Is this the way Sean O'Brien will be thinking this morning? I don't know but I have an idea. The start of his career coincided with the end of mine. I liked him. Aside from his physical attributes, he had serious mental strength.

This morning, though, he is bound to be wondering why it is always him? Why has his hamstring gone this time? Why is he missing another Six Nations tournament? When will he ever get a clean break and be injury-free?

Ireland need him. He's clearly one of our best players.

But it isn't just Ireland. Rugby needs him too. Players like him bring in the crowds. What if this is the norm now - that the explosive player only averages 10 or so games per season? Will this keep the crowds coming back?

So deep down you feel something has to change. You are conscious of sounding like a scientist talking about the threat of global warming. But in a rugby context, this is where we are at.

We need to be conscious of all these injuries and we need to figure out a way of reducing them.

If that means tinkering with the laws of the game so that more space opens up on the pitch, so that teams can't slow the game down at ruck-time, then so be it.


Shortening the season appeals. Turning rugby into a global season makes sense to me, too. Run it from February/March to November in tandem with the southern hemisphere. If that means fewer games, then that's fine by me because fewer games could mean fewer injuries.

Right now this is a major issue for Ireland. Look at the injury list since the World Cup: Healy, Ross, Henderson, Tuohy, O'Brien, O'Mahony, McCarthy, Sexton, Earls, Kearney, Fitzgerald, Bowe and Zebo have all been hurt at various stages. And you'd hope people would look at that and put a bit of perspective on what has gone wrong.

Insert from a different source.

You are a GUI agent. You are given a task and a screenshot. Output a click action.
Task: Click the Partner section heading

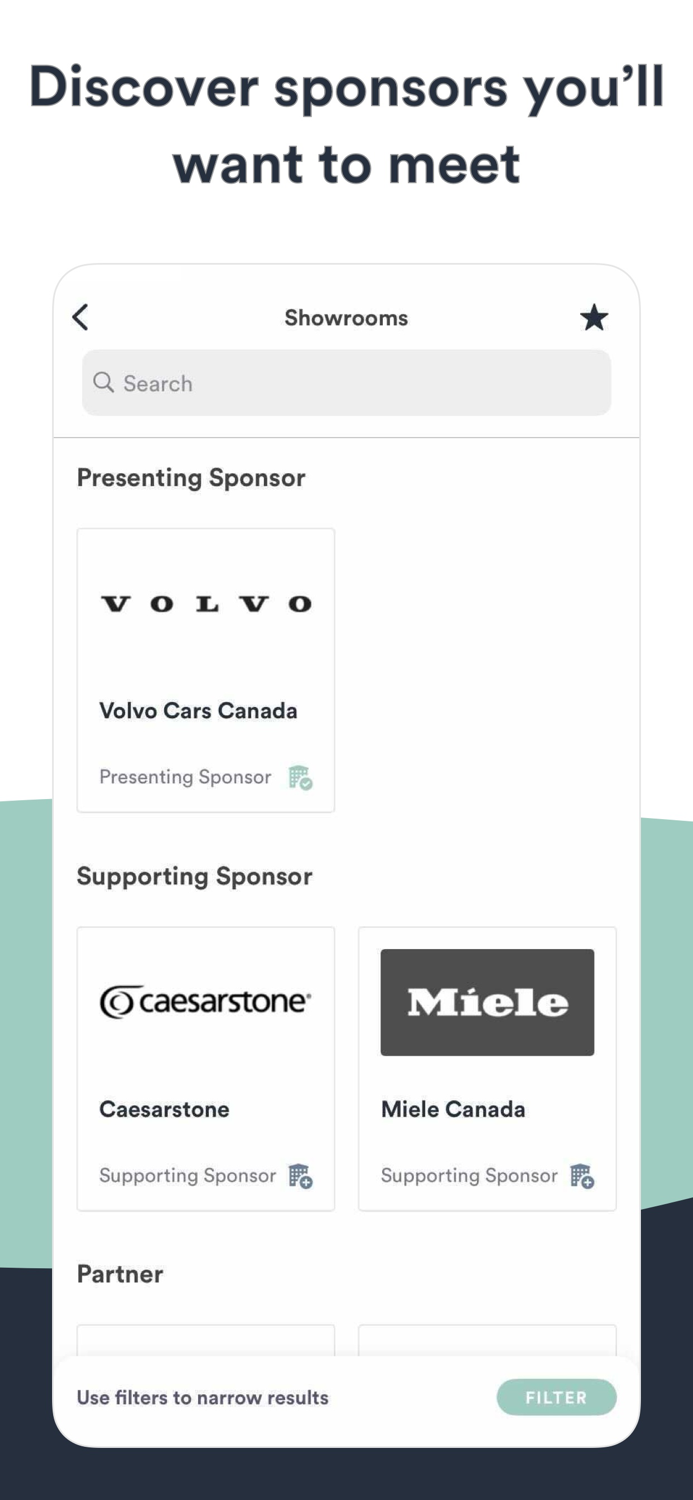(120, 1274)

But international rugby is a results business and Joe Schmidt is paid to find answers rather than excuses. So he'll have spent the last nine days figuring out what has gone wrong and then figuring out a way of fixing it ahead of Saturday's trip to Twickenham.

Deep down, he won't be overly concerned because he'll have gone back over what happened in Paris and will know that just a few things need to be tweaked, not just in terms of personnel, but also in terms of how Ireland play.

Physically, these men are brave. But moral courage is a different thing and you get the sense these guys are afraid to make a mistake. That can be rectified. Tactical issues can be fixed.

Can rugby's issues with injuries be so easily corrected, though? I live more in hope than expectation.